Business Solutions with a Purpose
Heterogeneous Computing is about focusing on purpose – whether that is a general purpose task best suited for CPUs/GPUs or a more purpose-built problem best suited for FPGAs, the point is to build an environment that allows flexibility around the business solution.
“There are lots of vendors making FPGAs now,” commented McGarry. “The two biggest are Xilinx and Altera, but as you may know, Altera was recently bought by Intel for about $16.7 billion, so clearly Intel has figured out that FPGAs are important.”
Such a focus by major chip manufacturers is allowing enterprises – who before couldn’t even consider working with FPGAs, or even more so, within a highly complex Heterogeneous Computing landscape — to move into this new space, said McGarry:
“You have a heterogeneous environment now which is everything and its mother all together: x86s and GPUs, along with FPGAs and then even other processor types like ARM processors, or maybe even others. All those things can equally fit in a heterogeneous architecture and the key becomes abstracting all those interfaces away programmatically with a business-level API. That’s the crux of the situation. That makes it all work, when you have all this technology to do the work for you, all the tools in your toolbox, with ease of use, then you’re solving whatever business problem you need to solve.”
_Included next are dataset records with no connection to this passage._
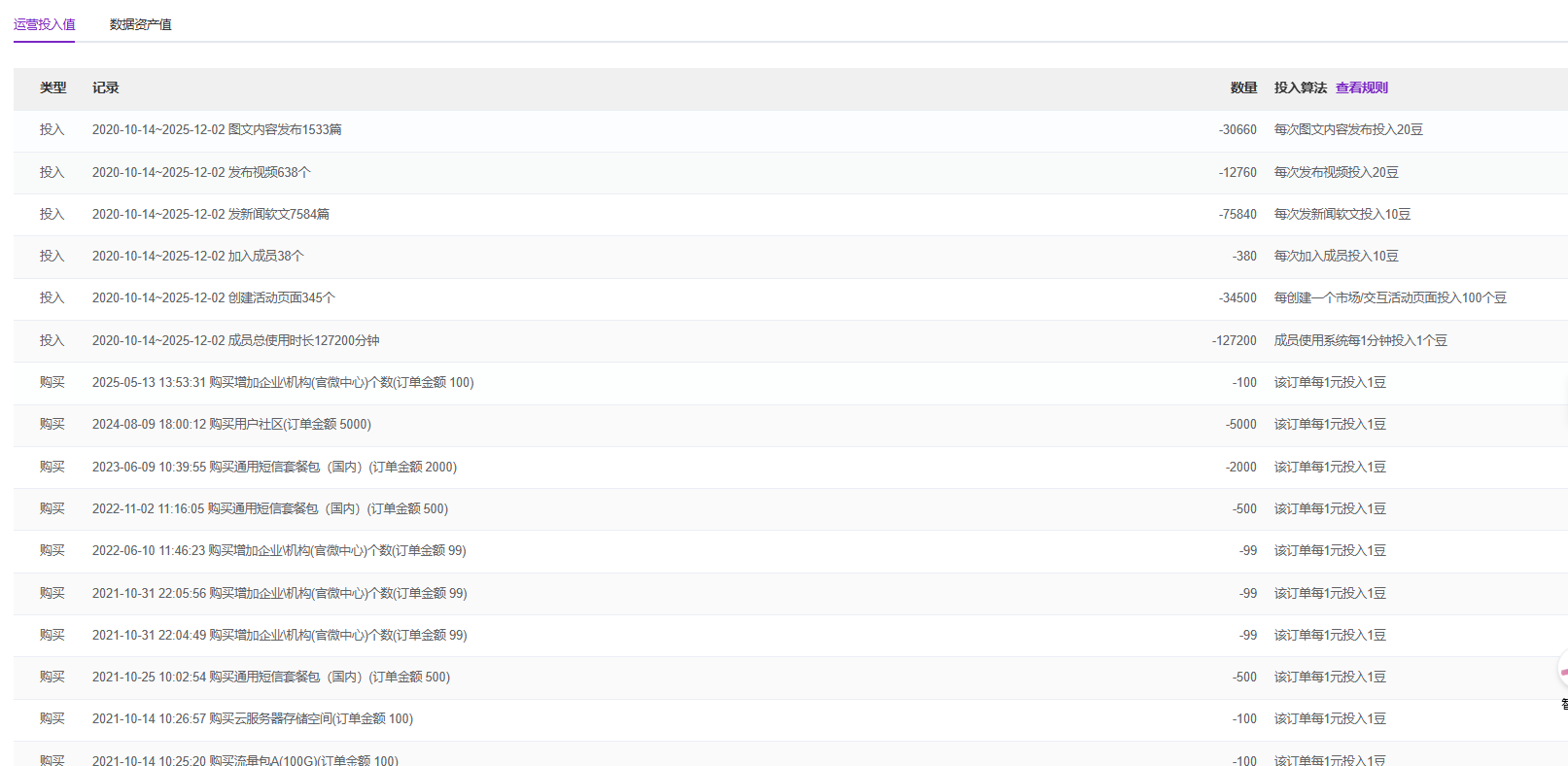Open the 查看规则 link

tap(1361, 87)
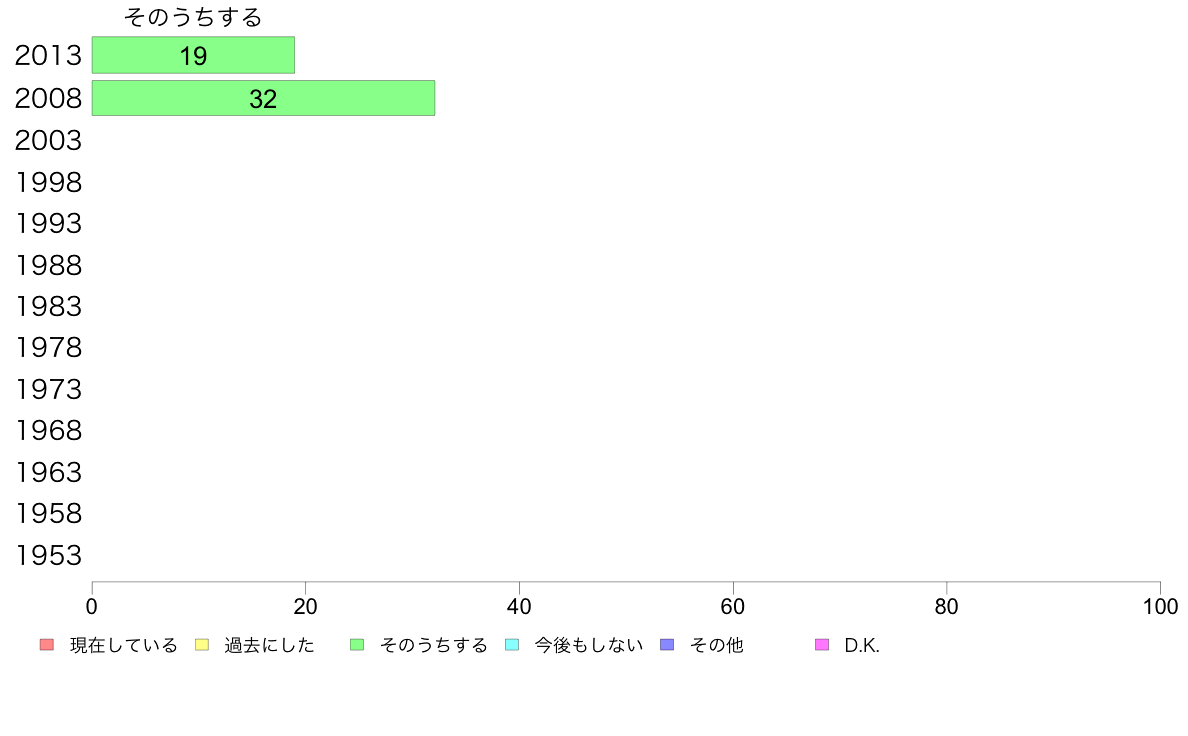Click the そのうちする column header
Image resolution: width=1188 pixels, height=736 pixels.
click(x=193, y=17)
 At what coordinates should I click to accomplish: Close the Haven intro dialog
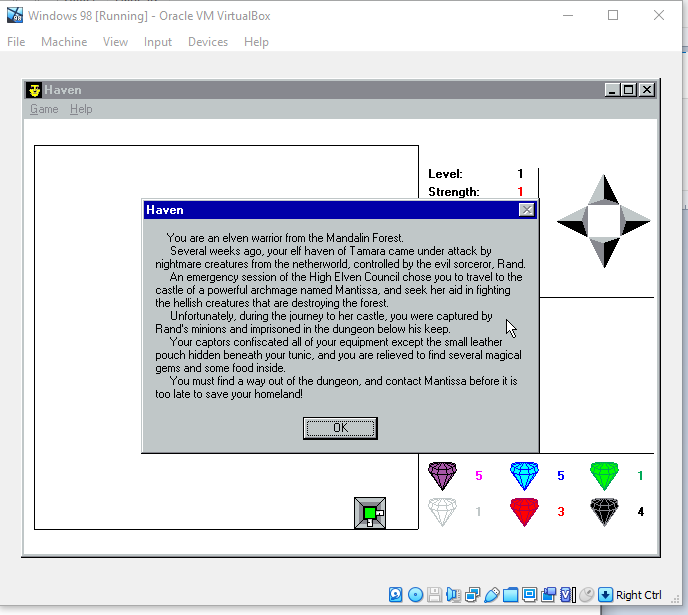527,210
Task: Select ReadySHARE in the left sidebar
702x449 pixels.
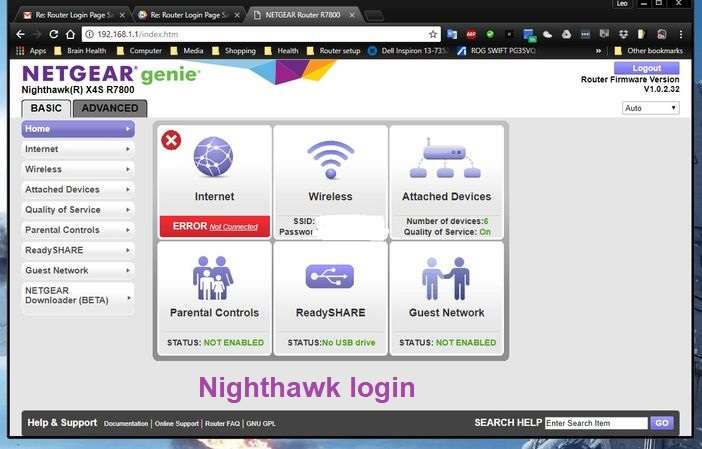Action: pyautogui.click(x=77, y=250)
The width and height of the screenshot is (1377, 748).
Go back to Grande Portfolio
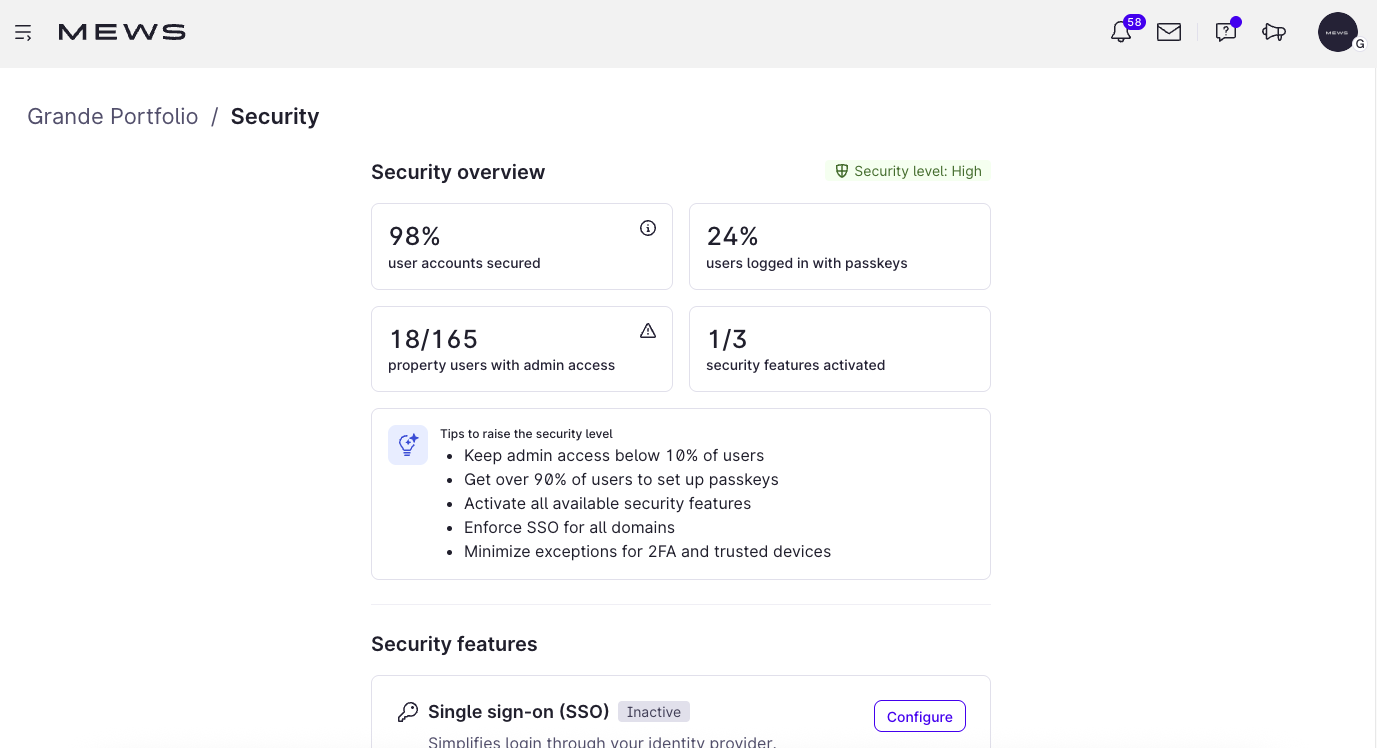[112, 116]
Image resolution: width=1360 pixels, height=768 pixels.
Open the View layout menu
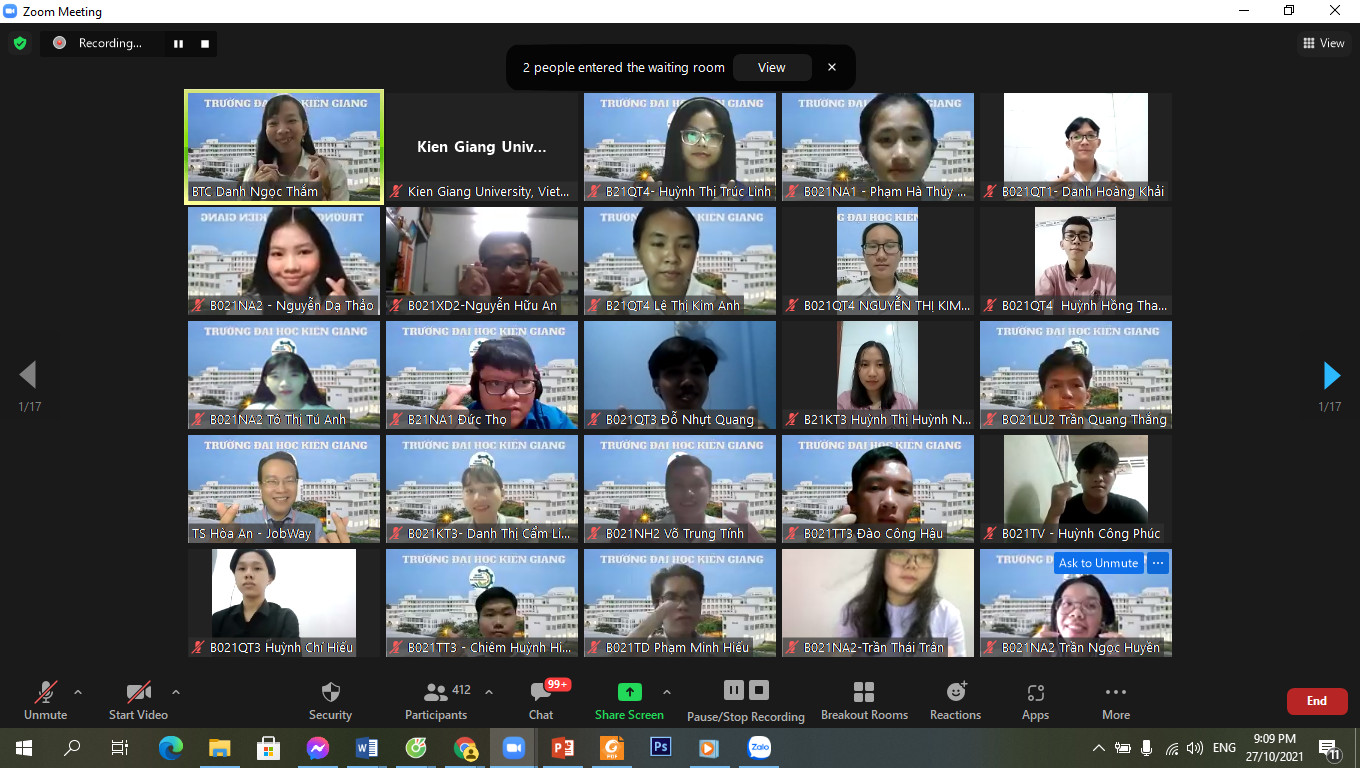point(1323,43)
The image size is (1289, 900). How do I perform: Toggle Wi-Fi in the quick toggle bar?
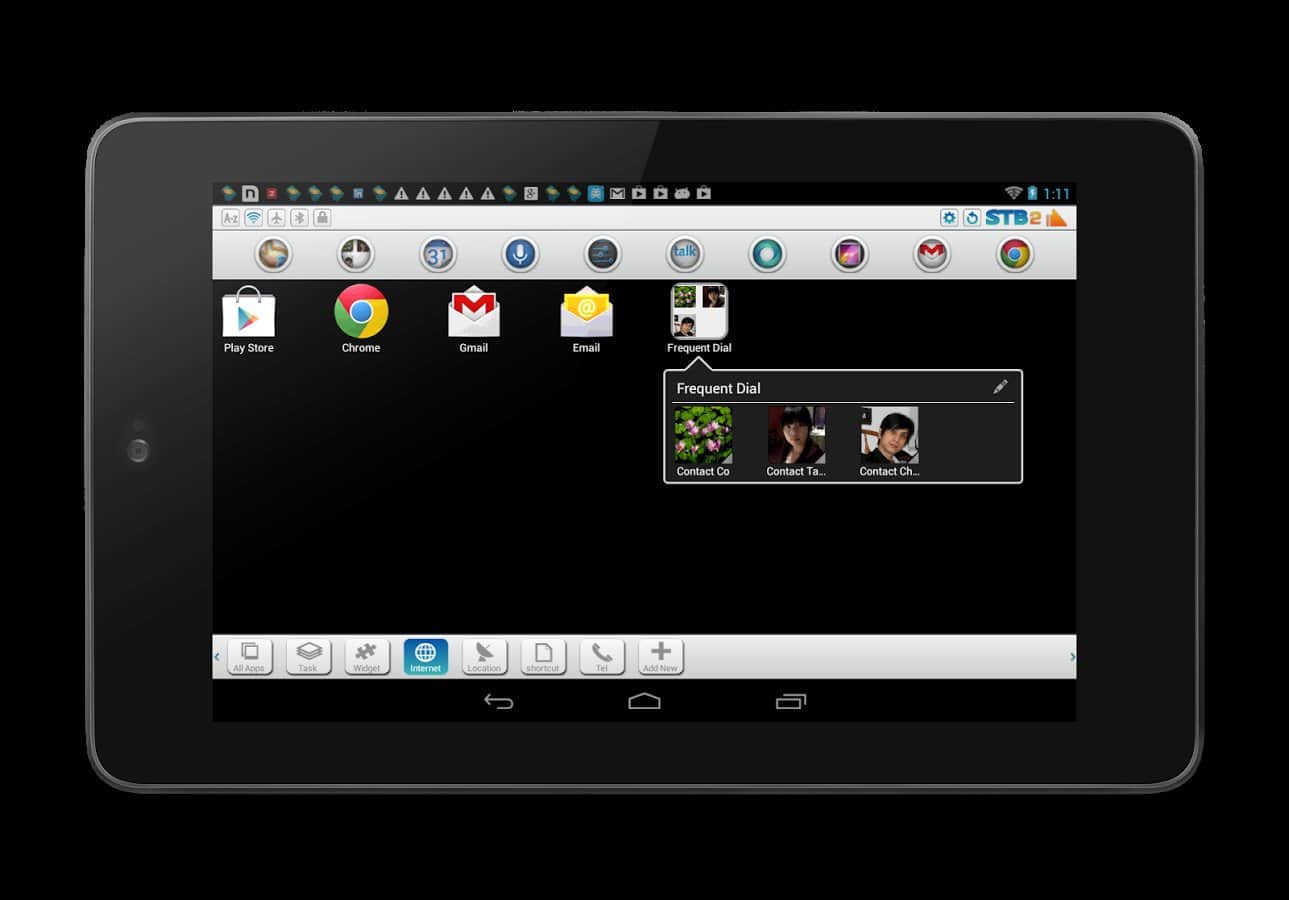[254, 218]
Apache Spark is at the forefront of this evolution since it is “probably the current best of breed cluster management platform,” said McGarry. Its preferred node architecture allows specific business algorithms to point to particular nodes on a cluster:
“Therefore, instead of being one size fits all of only x86 nodes, you can have your x86 nodes along with a Ryft FPGA node and even a GPU node, so you can segment your problem space automatically by the Spark cluster, and thus send things that Ryft does better to Ryft, and so forth.”
Such revelations have not been lost on many larger enterprises. The US government has been using FPGA architectures for more than thirty years. More recently, the financial industry has employed such nodes for high-frequency trading, market movement tracking, fraud detection, and others. Microsoft employs FPGA technologies for Bing Search. Other use cases include those in Machine Learning applications, advanced visualization, anomaly detection, and streaming analytics across a variety of industries from healthcare to energy, manufacturing to online retail.
“The beauty of Heterogeneous Computing,” said McGarry, “is that you can do your analytics directly where the data is created, or if you choose, you can cleanse the data at the edge to reduce the amount of it, and then send it to your data center for analysis.” Real-time processing can become a reality since the ever-present bottlenecks are reduced through the use of the right technologies for the job.
True Heterogeneous Computing is only just beginning to be realized. It’s going to take more investment and time from the larger hardware manufacturers to get the technologies into widespread use. The technical problems in bringing the different paradigms together are moving forward. As this process continues, “I think we will see more movement away from the low-level technical development to solving business-level problems with business-level APIs. We are already doing that,” said McGarry. “There is a convergence. You’ll see the silicon converge and you’ll see the APIs converge. That’s what is coming in the future.”